- _Work request_
All entries need to be written out again exactly, without their pictures.

- _Available data_
····················

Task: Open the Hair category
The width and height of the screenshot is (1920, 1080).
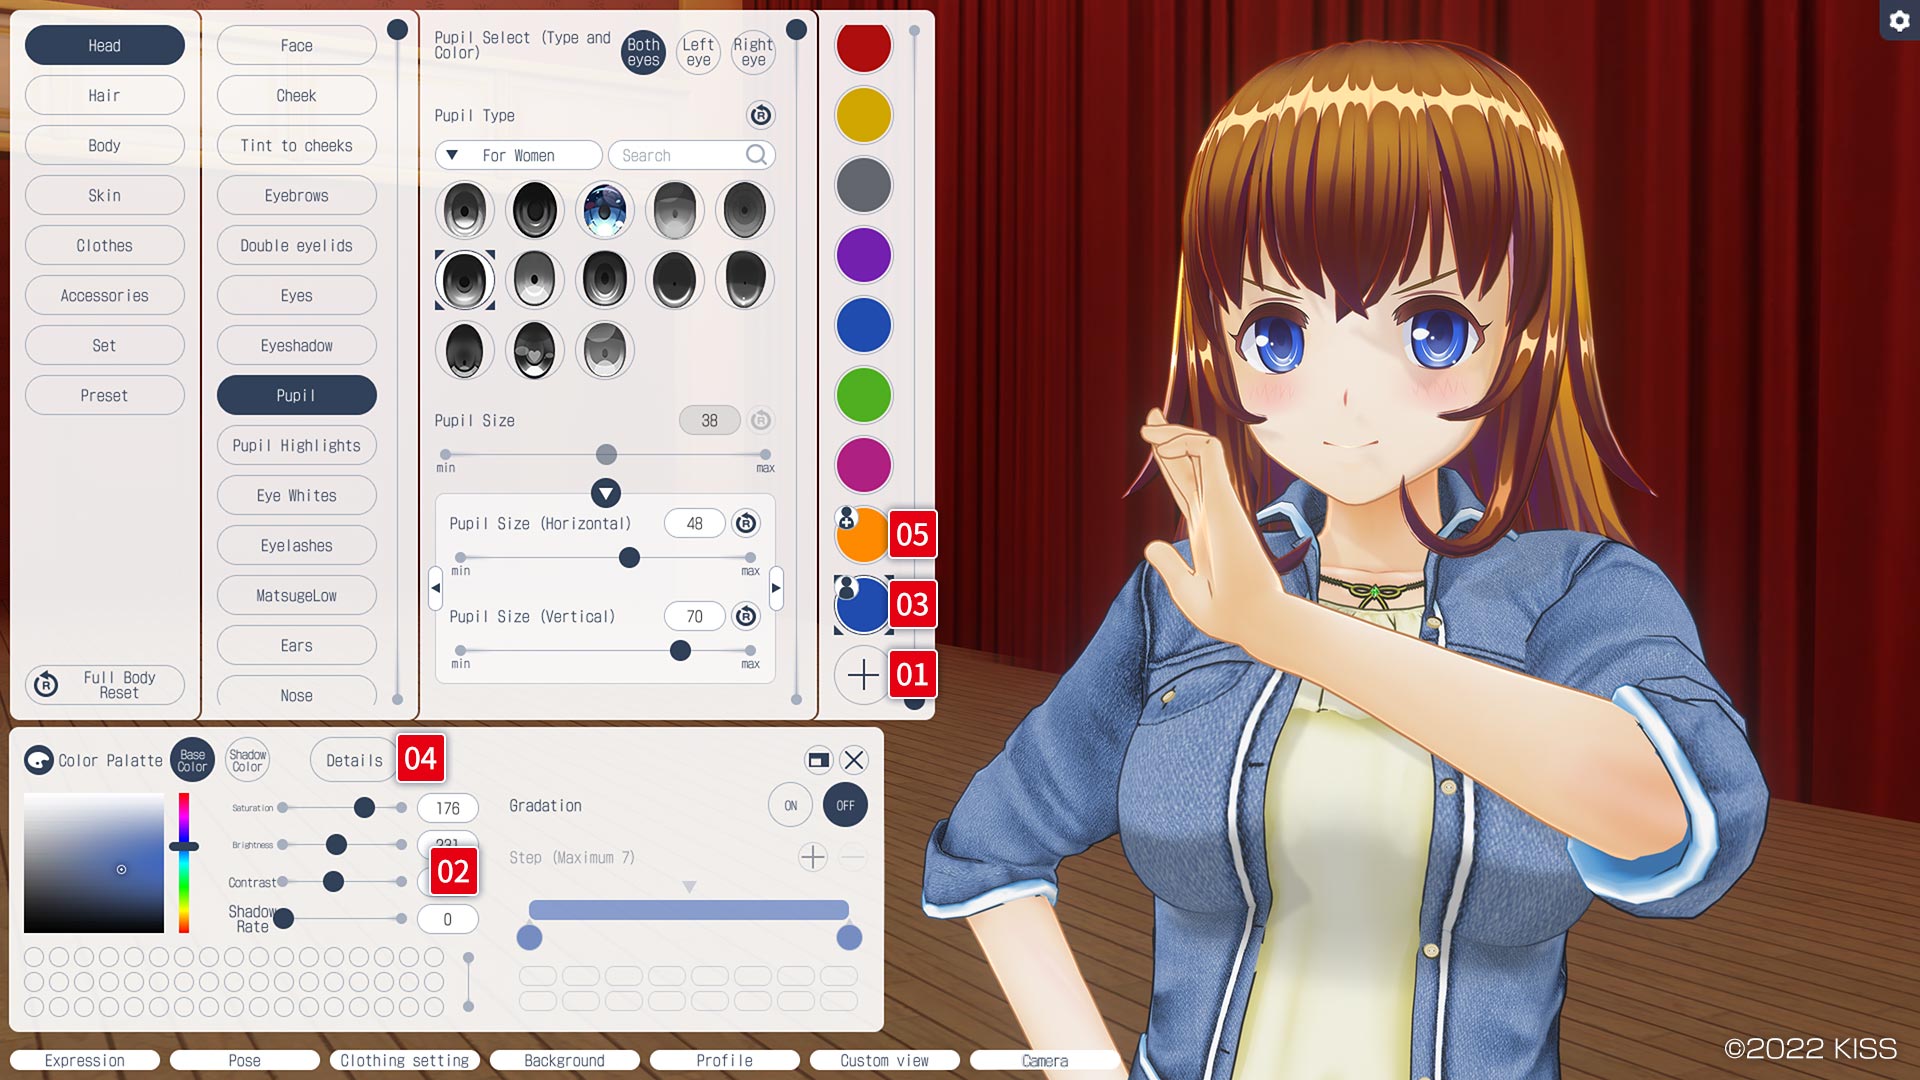Action: 104,95
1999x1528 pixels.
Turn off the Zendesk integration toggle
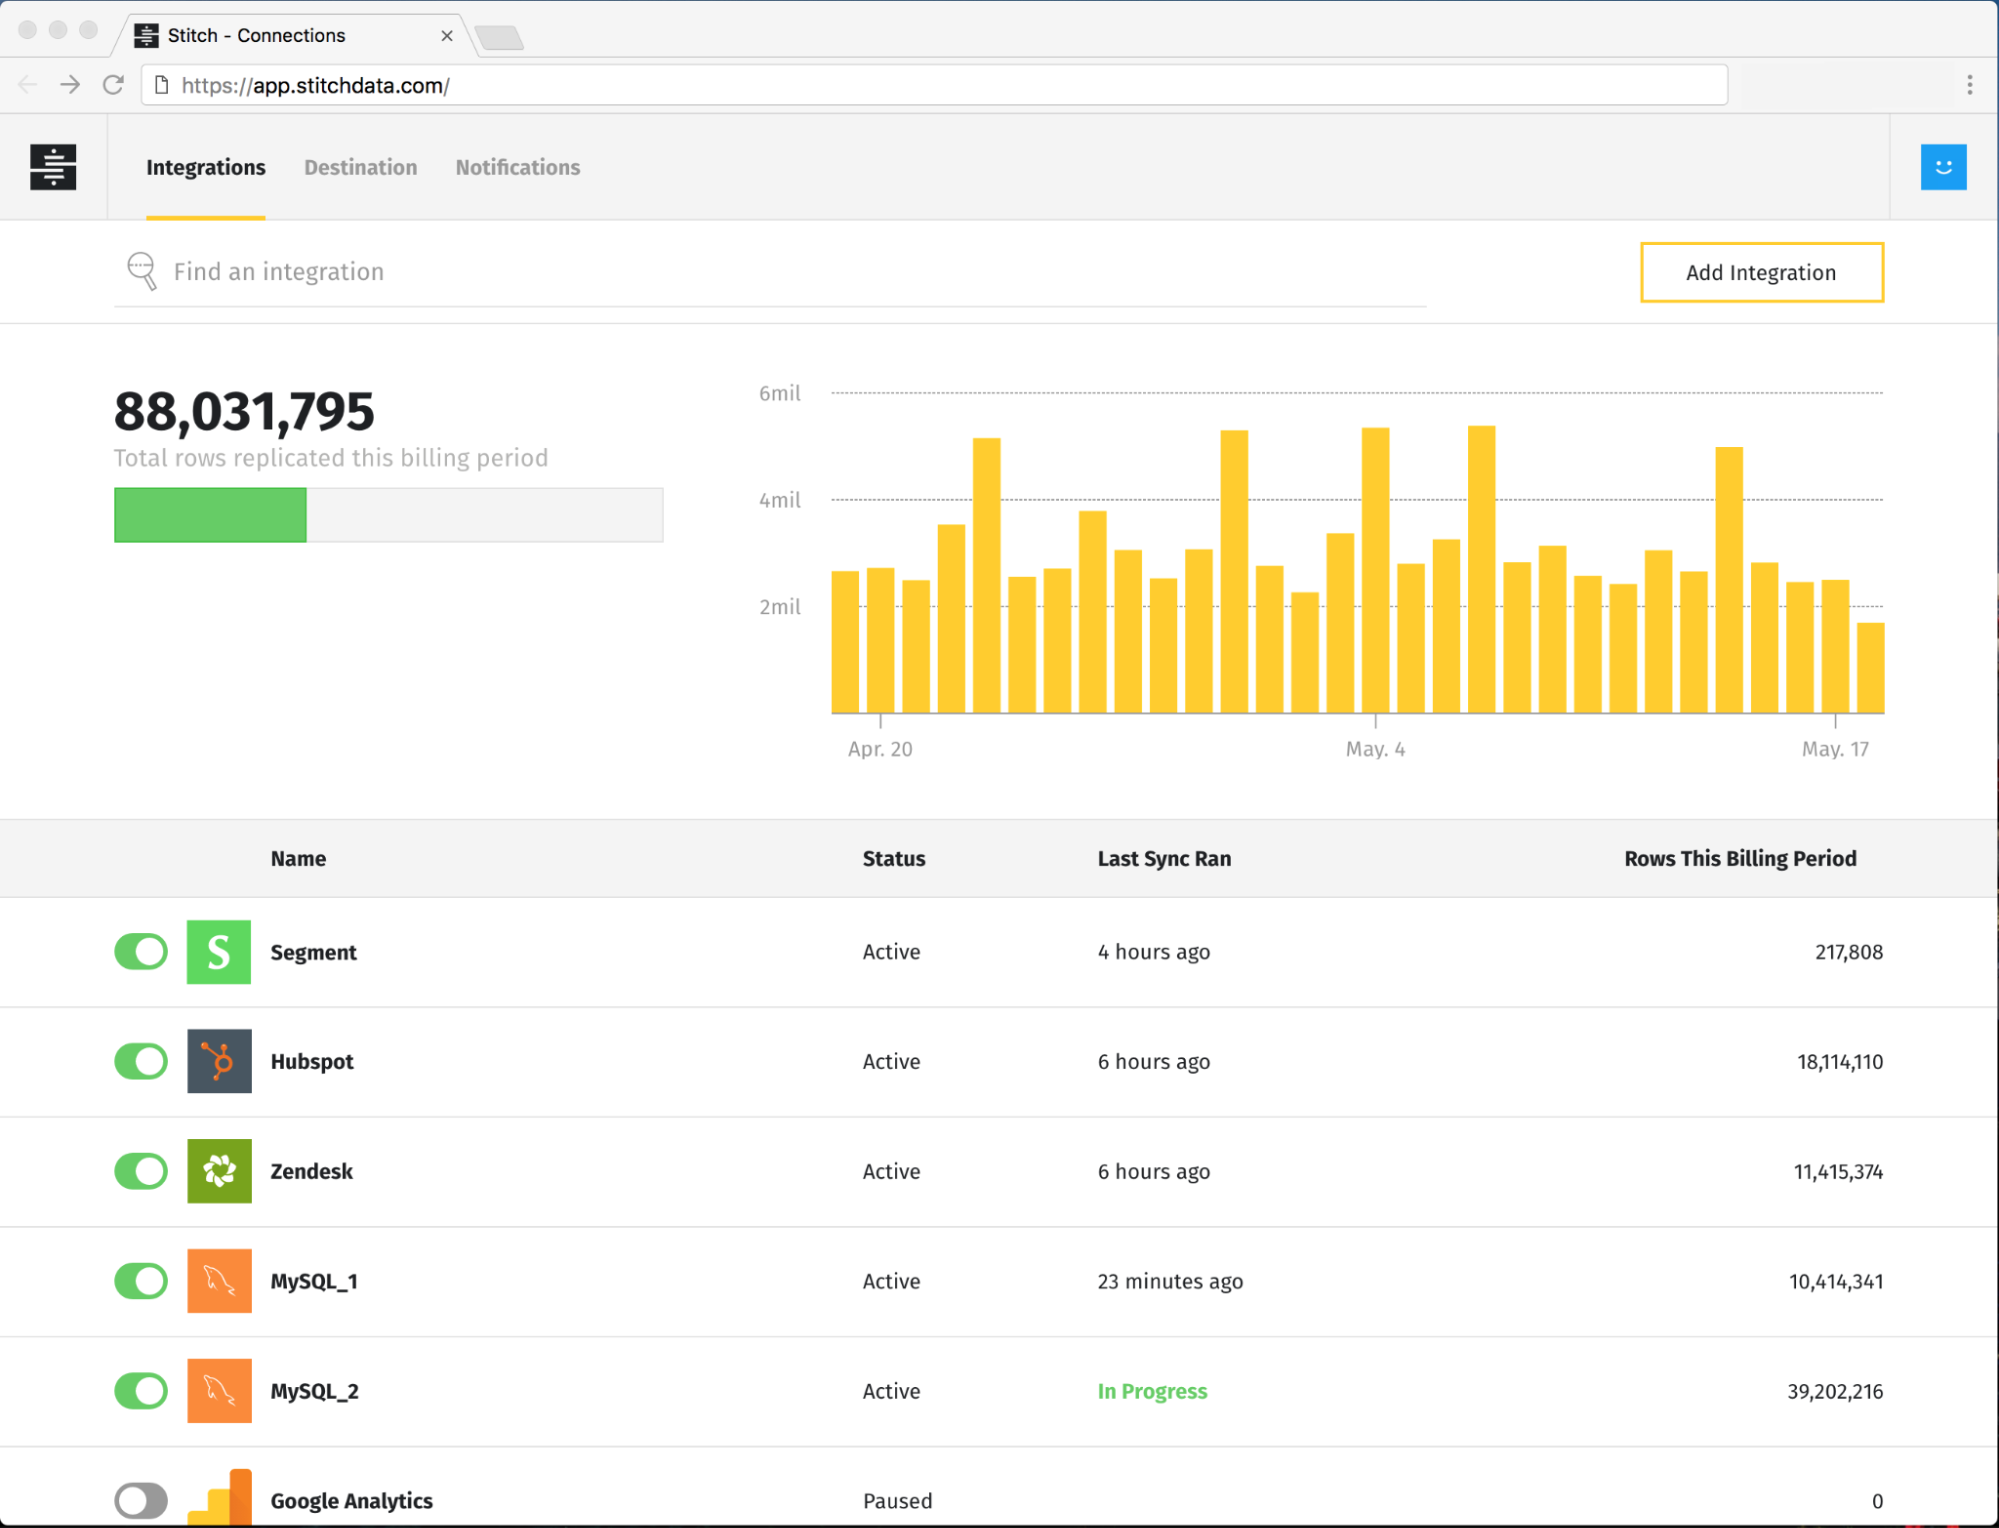click(x=140, y=1171)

····················

- _Expected answer_
Task: Open the Hair category
The width and height of the screenshot is (1920, 1080).
Action: 104,95
1999x1528 pixels.
Turn off the Zendesk integration toggle
click(x=140, y=1171)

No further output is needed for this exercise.